* _TASK REQUIREMENTS_: List every layer class that the code in the forum post below calls from tf.keras.layers.

* _EXCERPTED PASSAGE_:
• • • •
I have 2 separate trained models that independently predict unrelated regression values from the same image. Both models use a pretrained VGG16 model as the base with specific top layers added.
When tested individually, both models perform well. When I concatenate the 2 pretrained models I get different predictions than running independently.
I declare the individual models as so:
# VGG
vggModel = tf.keras.applications.VGG16(weights='imagenet', include_top=False, input_shape=(310, 765, 3))
vggModel.trainable = True
trainableFlag = False
for layer in vggModel.layers:
if layer.name == 'block5_conv1':
trainableFlag = True
layer.trainable = trainableFlag
# Model A
model_a = tf.keras.Sequential(name='model_a')
model_a.add(vggModel)
model_a.add(tf.keras.layers.Flatten())
model_a.add(tf.keras.layers.Dropout(0.1))
model_a.add(tf.keras.layers.Dense(128, activation='relu', kernel_regularizer=tf.keras.regularizers.l1(0.01)))
model_a.add(tf.keras.layers.Dense(128, activation='relu', kernel_regularizer=tf.keras.regularizers.l1(0.01)))
model_a.add(tf.keras.layers.Dense(1, activation='linear'))
model_a.load_weights(model_a_wts)
# Model B
model_b = tf.keras.Sequential(name='model_b')
model_b.add(vggModel)
model_b.add(tf.keras.layers.Flatten())
model_b.add(tf.keras.layers.Dropout(0.1))
model_b.add(tf.keras.layers.Dense(256, activation='relu', kernel_regularizer=tf.keras.regularizers.l1(0.01)))
model_b.add(tf.keras.layers.Dense(256, activation='relu', kernel_regularizer=tf.keras.regularizers.l1(0.01)))
model_b.add(tf.keras.layers.Dense(1, activation='linear'))
model_b.load_weights(model_b_wts)
And then I concatenate the models by:
common_input = tf.keras.Input(shape=(310, 765, 3))
a_out = model_a(common_input)
b_out = model_b(common_input)
• • • •
* _INFORMATION SUPPLIED_:
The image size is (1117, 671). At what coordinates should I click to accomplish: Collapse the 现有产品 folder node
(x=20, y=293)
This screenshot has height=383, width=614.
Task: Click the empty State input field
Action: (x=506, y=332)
• • • •
* _WRITTEN SOLUTION_: Flatten, Dropout, Dense